Palami owned Global F.C. from the club's inception until December 2017, when the club was sold to Alvin Caranzza of MacGraphics Carranz.

- Philippines U19
In November 2009, Palami was offered to handle the Philippine U19 national football team. Palami accepted the offer to manage the team through the 2010 AFC U-19 Championship qualification. He quit after a poor finish at the tournament only gaining a point against Guam.

- Philippines national senior team
The Philippine Football Federation hired Dan Palami to be the manager of the Philippine national football team in December 2009. The Philippine Football Federation allowed Palami autonomy over the national football team. Palami was hesitant in accepting the job at first but accepted the offer of the PFF after learning that the next major tournament, the 2010 AFF Championship, was months away, since he had more little time to prepare the U-19 team at the AFC U-19 Championship qualifiers. Palami is in charge of recruiting players and hiring the coach of the team. During the earlier phase of his management he had to fund the team from his own personal funds as the team had difficulties gaining financial support from corporate sponsors. The team's kit sponsor at that time was Mizuno.

In March 2018, Palami secured qualification for the Philippines in the 2019 AFC Asian Cup when the national team won, 2–1, over Tajikistan.

He announced that he would be leaving his role with the national team on January 9, 2024. He was succeeded by former national team player Freddy Gonzalez.

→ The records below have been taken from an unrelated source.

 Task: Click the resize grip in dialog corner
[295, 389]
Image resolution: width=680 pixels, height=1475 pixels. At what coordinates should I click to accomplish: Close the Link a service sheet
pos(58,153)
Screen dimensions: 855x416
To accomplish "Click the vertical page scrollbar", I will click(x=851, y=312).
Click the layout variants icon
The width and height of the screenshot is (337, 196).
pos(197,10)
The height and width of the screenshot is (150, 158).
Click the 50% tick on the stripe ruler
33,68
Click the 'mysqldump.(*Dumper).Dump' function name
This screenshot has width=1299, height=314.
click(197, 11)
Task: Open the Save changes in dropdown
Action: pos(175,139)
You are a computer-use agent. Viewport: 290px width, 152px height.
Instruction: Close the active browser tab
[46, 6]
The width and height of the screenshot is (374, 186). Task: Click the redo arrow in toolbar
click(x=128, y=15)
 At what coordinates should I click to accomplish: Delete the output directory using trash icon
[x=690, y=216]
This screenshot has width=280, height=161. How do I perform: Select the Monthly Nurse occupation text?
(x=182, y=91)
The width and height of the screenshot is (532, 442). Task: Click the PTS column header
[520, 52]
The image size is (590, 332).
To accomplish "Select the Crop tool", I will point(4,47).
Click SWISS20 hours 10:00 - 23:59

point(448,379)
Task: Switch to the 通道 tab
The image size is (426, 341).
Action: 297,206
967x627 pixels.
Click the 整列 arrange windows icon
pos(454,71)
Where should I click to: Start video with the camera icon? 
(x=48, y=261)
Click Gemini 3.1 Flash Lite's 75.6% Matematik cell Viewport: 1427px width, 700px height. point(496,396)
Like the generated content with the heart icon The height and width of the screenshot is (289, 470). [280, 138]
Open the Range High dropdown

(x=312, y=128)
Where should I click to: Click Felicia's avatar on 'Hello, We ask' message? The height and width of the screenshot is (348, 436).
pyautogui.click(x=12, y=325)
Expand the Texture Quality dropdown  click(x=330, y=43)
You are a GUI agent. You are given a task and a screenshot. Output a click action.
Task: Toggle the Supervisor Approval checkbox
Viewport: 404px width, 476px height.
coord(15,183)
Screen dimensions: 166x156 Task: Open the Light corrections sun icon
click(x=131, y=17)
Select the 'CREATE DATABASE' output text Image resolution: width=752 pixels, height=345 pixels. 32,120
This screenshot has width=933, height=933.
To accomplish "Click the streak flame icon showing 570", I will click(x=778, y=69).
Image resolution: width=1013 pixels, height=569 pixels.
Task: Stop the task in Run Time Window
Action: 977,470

- Philippines national youth teams
In late 2017, it was reported that Palami would be involved in managing the Philippine youth teams in 2018. Palami described the setup of the national youth team to the setup of the senior national team in 2010 when there was a lack of developmental plan and transparency on the selection of players. He notes that national youth players are selected from the same schools which their coaches are affiliated with which he says is "coincidence at best and justifiable" but concedes that it creates doubts due to a lack of transparency on the selection process. Palami is reportedly planning to choose regularly competing players from three pools in Luzon, Visayas, and Mindanao for the final line-up of the youth teams.

After helping the senior team qualify for their very first Asian Cup, Palami in March 2018 stated that he is considering another role in Philippine football. He said he might get involved in the grassroots of football in the country.

===Basketball===
In 2014, he was appointed as the team manager of the UP Fighting Maroons men's basketball team of the University Athletic Association of the Philippines (UAAP).

== Political career ==
In 2007, Palami ran for city mayor of Tacloban against Alfred Romualdez, son of outgoing mayor Alfredo 'Bejo' Romualdez. He lost the election by a more than 22,000 vote margin.